Steam Assisted Gravity Drainage (SAGD) is a technique for recovering heavy crude oil and/or bitumen from geologic formations, and generally includes heating the bitumen through an injection borehole until it has a viscosity low enough to allow it to flow into a recovery borehole. As used herein, “bitumen” refers to any combination of petroleum and matter in the formation and/or any mixture or form of petroleum, specifically petroleum naturally occurring in a formation that is sufficiently viscous as to require some form of heating or diluting to permit removal from the formation.
SAGD techniques exhibit various problems that inhibit productivity and efficiency. For example, portions of a heat injector may overheat and warp causing difficulty in extracting an introducer string through the injection borehole. Also, difficulties in maintaining or controlling temperature of the liquid bitumen may pose difficulties in extracting the bitumen. Other problems include the requirement for large amounts of energy to deliver sufficient heat to the formation.
Disclosed herein is a system for monitoring a location of a borehole for production of petroleum from an earth formation. The system includes: an assembly including at least one of an injection conduit for injecting a thermal source into the formation and a production conduit for recovering material including the petroleum from the formation; a guide conduit attached to at least a portion of the at least one of the injection conduit and the production conduit, the guide conduit extending in a direction at least substantially parallel to the at least one of the injection conduit and the production conduit; and a detection source conduit insertable through the guide conduit and configured to dispose therein a detection source for detecting a location of the assembly in the formation.
Also disclosed herein is a method of monitoring a location of a borehole for production of petroleum from an earth formation. The method includes: inserting a detection conduit through a guide conduit attached to at least a portion of at least one of an injection conduit and a production conduit in the borehole, the guide conduit extending in a direction at least substantially parallel to the at least one of the injection conduit and the production conduit; disposing at least one detection source in the borehole via the detection conduit; advancing the at least one detection source to a selected location; activating the at least one detection source to emit a detection signal; and detecting the detection signal to determine a location of the detection source.

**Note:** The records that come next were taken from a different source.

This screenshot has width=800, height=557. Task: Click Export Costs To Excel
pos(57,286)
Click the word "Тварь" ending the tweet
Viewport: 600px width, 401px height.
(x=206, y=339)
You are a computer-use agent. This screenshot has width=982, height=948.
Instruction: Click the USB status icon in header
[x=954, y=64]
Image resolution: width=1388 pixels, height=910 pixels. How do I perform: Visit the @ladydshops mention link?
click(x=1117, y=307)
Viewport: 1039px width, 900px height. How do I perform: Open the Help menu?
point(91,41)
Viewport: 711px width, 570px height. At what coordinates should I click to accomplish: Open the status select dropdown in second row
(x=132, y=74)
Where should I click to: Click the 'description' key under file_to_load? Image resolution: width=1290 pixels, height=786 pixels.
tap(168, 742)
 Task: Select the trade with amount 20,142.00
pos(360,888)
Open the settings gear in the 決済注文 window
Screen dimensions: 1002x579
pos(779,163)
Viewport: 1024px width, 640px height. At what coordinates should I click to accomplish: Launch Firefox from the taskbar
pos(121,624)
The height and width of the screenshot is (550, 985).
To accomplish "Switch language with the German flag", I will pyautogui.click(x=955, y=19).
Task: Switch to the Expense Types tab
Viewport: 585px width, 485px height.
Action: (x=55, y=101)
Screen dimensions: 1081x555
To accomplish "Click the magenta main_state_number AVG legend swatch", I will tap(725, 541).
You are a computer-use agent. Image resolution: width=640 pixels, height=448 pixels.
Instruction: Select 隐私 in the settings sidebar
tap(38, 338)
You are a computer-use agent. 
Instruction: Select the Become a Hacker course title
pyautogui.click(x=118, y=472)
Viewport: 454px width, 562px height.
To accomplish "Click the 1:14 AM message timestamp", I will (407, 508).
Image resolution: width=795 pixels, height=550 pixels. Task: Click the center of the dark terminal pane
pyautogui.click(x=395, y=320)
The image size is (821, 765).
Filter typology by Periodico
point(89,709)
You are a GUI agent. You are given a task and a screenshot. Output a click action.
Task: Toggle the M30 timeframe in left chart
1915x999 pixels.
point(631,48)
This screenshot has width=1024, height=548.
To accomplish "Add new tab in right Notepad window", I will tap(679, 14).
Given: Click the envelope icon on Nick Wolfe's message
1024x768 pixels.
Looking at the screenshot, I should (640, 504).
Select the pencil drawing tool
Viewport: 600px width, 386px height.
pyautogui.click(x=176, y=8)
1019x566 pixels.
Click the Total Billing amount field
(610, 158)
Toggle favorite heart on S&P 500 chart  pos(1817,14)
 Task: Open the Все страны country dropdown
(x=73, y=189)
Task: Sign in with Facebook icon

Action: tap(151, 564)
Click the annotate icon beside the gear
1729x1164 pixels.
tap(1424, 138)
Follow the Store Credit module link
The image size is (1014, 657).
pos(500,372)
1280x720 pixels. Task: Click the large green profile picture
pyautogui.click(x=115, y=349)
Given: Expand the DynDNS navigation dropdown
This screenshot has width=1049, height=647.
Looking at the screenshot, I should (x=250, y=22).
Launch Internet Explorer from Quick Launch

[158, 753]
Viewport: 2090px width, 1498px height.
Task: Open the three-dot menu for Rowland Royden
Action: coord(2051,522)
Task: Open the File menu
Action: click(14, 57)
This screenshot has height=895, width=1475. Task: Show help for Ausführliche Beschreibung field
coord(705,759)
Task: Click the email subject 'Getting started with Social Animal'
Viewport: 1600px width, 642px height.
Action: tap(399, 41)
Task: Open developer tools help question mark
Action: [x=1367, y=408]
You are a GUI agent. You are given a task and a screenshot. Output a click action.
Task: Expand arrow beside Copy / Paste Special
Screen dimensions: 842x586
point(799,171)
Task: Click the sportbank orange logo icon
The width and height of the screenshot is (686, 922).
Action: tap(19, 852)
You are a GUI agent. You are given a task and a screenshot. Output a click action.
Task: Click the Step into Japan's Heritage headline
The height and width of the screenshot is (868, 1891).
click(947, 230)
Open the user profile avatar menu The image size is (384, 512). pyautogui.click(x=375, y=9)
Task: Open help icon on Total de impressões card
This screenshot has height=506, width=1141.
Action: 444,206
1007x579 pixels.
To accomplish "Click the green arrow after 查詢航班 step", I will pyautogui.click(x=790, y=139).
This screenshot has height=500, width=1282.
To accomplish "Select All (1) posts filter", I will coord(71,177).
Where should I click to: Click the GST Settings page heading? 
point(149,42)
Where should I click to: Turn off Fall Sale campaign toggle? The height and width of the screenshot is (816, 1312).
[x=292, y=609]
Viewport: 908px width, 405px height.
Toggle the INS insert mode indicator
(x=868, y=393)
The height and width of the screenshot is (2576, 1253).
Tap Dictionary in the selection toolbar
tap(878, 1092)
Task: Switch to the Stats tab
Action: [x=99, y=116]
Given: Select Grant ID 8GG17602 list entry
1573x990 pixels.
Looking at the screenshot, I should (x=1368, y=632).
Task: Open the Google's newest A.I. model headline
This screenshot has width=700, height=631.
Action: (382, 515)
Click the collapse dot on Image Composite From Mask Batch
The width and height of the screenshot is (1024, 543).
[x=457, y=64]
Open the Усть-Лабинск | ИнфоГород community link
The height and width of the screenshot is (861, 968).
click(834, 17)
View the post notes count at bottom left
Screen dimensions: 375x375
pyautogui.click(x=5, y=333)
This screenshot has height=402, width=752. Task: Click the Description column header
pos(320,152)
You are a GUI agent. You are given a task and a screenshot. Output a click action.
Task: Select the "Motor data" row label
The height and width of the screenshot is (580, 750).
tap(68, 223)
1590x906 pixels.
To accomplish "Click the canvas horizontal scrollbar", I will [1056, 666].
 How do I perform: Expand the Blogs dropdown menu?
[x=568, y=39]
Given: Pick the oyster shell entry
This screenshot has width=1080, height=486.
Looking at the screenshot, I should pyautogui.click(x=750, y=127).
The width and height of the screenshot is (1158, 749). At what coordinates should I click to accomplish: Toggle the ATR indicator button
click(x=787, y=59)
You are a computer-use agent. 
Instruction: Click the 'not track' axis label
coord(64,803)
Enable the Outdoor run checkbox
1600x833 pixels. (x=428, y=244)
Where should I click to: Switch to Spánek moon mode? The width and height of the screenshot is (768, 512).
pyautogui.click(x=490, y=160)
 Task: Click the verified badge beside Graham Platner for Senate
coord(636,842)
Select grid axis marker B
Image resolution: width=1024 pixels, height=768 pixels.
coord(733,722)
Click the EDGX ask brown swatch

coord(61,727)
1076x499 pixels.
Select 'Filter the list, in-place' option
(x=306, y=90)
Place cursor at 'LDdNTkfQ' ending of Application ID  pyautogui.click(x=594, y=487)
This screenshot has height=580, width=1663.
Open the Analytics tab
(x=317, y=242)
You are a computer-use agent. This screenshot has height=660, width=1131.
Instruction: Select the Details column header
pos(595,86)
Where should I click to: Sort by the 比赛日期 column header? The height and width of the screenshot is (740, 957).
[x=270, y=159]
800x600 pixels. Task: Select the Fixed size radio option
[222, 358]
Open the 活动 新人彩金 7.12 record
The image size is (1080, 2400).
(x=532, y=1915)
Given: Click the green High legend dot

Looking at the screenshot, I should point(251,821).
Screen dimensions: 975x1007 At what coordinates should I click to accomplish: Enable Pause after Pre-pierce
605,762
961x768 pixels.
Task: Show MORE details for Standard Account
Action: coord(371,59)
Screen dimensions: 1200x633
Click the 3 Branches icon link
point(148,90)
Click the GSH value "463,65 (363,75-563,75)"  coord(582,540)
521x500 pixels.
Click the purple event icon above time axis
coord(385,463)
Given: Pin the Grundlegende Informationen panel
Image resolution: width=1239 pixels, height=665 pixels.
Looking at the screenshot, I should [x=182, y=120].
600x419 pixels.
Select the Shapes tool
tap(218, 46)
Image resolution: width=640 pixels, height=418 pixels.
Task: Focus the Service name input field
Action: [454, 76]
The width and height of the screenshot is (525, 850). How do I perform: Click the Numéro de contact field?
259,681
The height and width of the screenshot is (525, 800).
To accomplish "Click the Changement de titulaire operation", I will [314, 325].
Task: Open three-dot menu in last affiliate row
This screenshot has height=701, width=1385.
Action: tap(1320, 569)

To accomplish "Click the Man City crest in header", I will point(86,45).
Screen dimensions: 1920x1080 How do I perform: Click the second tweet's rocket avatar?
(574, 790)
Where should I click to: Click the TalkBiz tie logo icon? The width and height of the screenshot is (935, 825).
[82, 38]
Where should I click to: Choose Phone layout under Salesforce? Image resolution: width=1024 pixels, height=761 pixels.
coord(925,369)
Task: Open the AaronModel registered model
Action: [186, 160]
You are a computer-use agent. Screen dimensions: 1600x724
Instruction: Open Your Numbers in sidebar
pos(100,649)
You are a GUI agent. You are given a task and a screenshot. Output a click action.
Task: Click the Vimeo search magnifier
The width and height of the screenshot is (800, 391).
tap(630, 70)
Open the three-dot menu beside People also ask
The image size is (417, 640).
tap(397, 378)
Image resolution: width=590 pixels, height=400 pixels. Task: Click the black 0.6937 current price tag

The following descriptions should not be considered limiting in any way. With reference to the accompanying drawings, like elements are numbered alike:
A detailed description of one or more embodiments of the disclosed system and method are presented herein by way of exemplification and not limitation with reference to the Figures.
Referring to
The first borehole 12 includes an injection assembly 18 having an injection valve assembly 20 for introducing steam from a thermal source (not shown), an injection conduit 22 and an injector 24. The injector 24 receives steam from the conduit 22 and emits the steam through a plurality of openings such as slots 26 into a surrounding region 28. Bitumen 27 in region 28 is heated, decreases in viscosity, and flows substantially with gravity into a collector 30.
A production assembly 32 is disposed in second borehole 14, and includes a production valve assembly 34 connected to a production conduit 36. After region 28 is heated, the bitumen 27 flows into the collector 30 via a plurality of openings such as slots 38, and flows through the production conduit 36, into the production valve assembly 34 and to a suitable container or other location (not shown). In one embodiment, the bitumen 27 flows through the production conduit 36 and is recovered by one or more methods including natural steam lift, where some of the recovered hot water condensate flashes in the production conduit 36 and lifts the column of fluid to the surface, by gas lift where a gas is injected into the conduit 36 to lift the column of fluid, or by pumps such as progressive cavity pumps that work well for moving high-viscosity fluids with suspended solids.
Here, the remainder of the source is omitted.